異世界であれば尚のこと、識字率・製造業・電力インフラといった前提条件を満たすだけで一世代かかっても不思議ではない。
「知識」という火種は確かに大きい。
だが、それを灯火に変えるには、乾いた薪=資源、炉=制度、そして風=人の手が必要なのだ。

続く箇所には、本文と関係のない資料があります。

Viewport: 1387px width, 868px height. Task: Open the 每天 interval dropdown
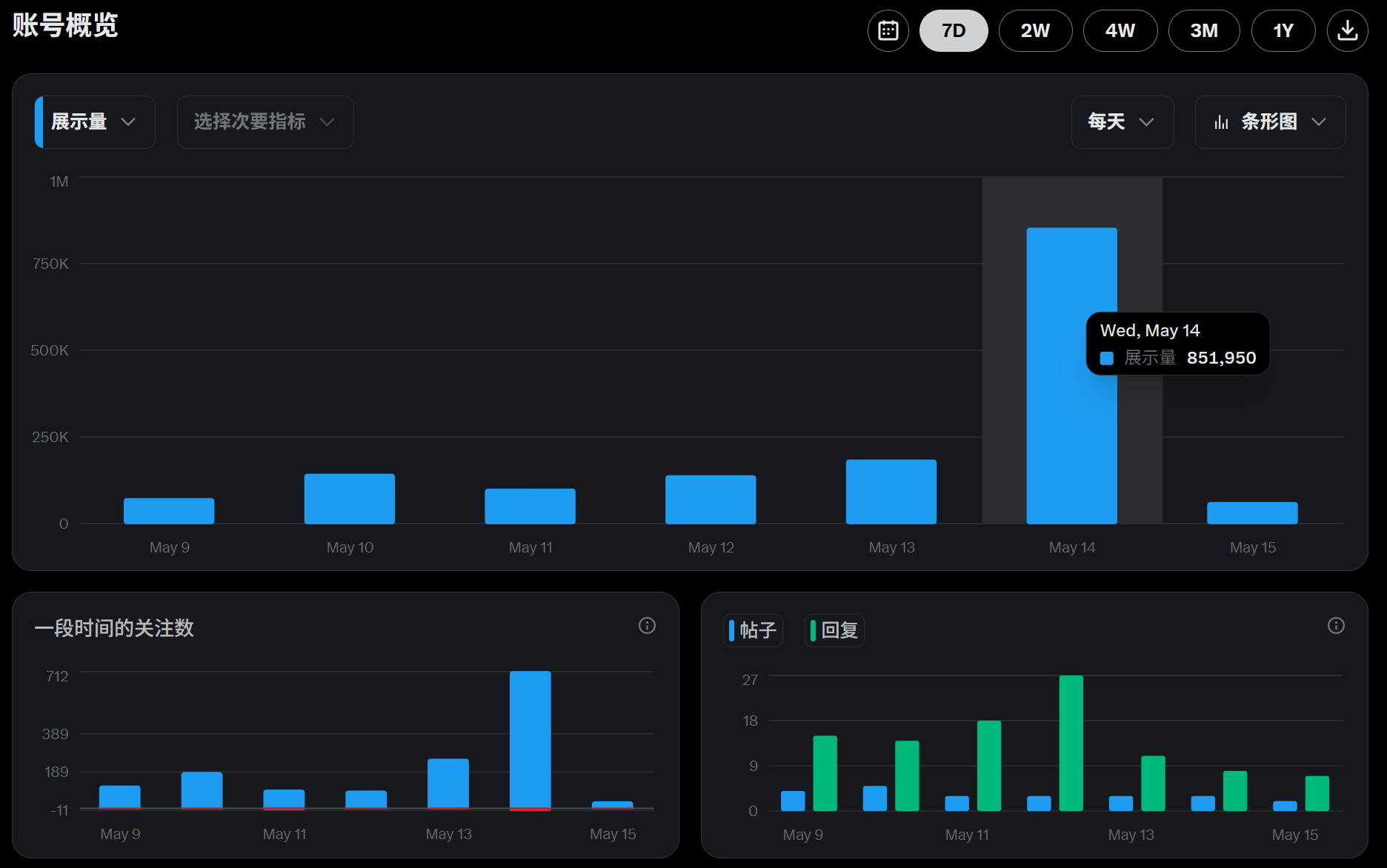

物語上、転生者の技術は“魔法”のように語られることが多い。
だが、実際に起こるのは“魔法革命”ではなく“産業革命”である。
それは試行錯誤と失敗と年月の中で、少しずつ形になっていくものであり――だからこそ、そこにリアリティが宿る。
技術が生まれ、社会が変わり、世界が再編されるには、
“ただ知っている”だけでは足りない。
異世界の文明がすぐには変わらないのは、
その世界が“リアル”であることの、証明かもしれない。
文・構成:山田ソウタ(ライター/文化誌「リレキ」編集部)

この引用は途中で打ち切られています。